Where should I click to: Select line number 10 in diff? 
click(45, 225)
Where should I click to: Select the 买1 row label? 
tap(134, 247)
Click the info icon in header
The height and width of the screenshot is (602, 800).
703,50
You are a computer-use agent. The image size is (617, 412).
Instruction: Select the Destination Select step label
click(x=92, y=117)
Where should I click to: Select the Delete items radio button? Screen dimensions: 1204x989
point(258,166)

...

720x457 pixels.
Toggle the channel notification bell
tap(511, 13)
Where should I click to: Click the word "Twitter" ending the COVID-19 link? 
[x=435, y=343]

--

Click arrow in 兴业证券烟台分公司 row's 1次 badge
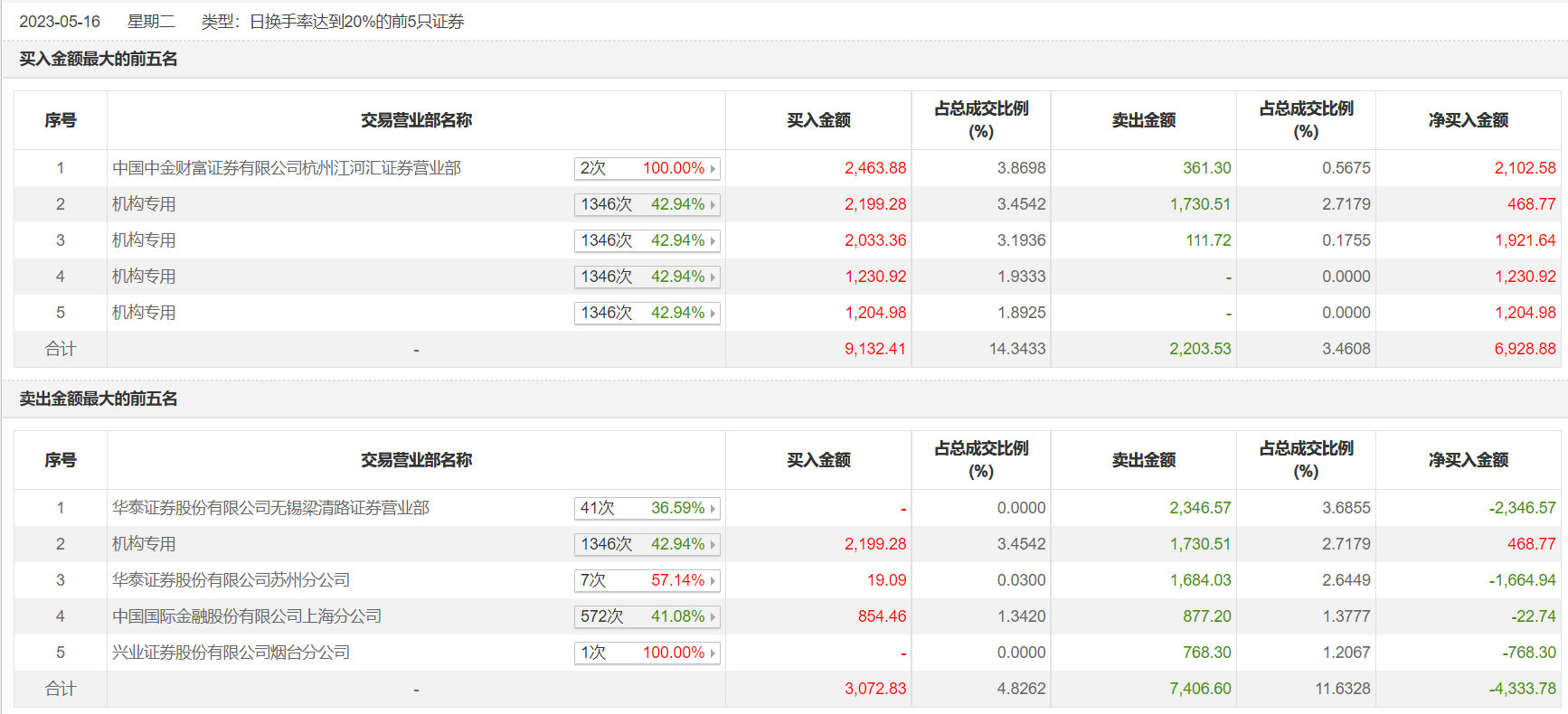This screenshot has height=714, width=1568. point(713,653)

◆ **Task details**
Look back at the entries above. Retype the line with "Where should I click to: Select line", the line with "You are a computer-use", and all lines in between.

◆ **Finished exercise**
Where should I click to: Select line number 10 in diff? 
click(45, 225)
Where should I click to: Select the 买1 row label? 
tap(134, 247)
Click the info icon in header
The height and width of the screenshot is (602, 800).
703,50
You are a computer-use agent. The image size is (617, 412).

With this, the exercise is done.